Target pointing data:
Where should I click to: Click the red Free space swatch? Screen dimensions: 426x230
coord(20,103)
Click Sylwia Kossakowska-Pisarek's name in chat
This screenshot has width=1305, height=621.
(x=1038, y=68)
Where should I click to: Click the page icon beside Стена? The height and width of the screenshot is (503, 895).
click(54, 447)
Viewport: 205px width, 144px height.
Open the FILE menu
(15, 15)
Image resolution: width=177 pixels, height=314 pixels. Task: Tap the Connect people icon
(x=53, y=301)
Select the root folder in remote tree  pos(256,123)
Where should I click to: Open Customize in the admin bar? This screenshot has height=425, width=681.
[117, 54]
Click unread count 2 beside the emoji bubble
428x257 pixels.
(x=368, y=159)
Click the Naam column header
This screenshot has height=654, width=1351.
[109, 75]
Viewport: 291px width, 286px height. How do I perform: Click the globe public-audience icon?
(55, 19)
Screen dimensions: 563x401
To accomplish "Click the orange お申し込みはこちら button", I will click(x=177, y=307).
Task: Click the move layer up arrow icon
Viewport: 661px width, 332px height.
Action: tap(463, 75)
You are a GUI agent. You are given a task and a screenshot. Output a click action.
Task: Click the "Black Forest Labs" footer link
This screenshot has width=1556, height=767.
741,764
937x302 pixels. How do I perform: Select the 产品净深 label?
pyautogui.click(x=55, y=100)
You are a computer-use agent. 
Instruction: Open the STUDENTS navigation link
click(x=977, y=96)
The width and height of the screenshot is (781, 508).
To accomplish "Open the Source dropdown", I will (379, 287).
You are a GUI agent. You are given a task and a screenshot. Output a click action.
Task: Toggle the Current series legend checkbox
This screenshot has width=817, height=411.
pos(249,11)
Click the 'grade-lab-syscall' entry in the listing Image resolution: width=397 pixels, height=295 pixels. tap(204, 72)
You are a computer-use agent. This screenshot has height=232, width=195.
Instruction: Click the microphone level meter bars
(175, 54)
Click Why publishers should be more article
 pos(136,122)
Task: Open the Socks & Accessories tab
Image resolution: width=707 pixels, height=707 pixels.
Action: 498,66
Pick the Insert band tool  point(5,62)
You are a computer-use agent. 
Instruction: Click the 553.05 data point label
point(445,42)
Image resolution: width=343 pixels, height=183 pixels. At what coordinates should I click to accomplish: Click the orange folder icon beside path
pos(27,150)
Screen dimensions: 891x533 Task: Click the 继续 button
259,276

▶ **What you have to do**
Write out every line of the listing above that includes the word "orange".

▶ **Solution below**
To accomplish "Click the orange お申し込みはこちら button", I will click(x=177, y=307).
Image resolution: width=343 pixels, height=183 pixels. At what coordinates should I click to accomplish: Click the orange folder icon beside path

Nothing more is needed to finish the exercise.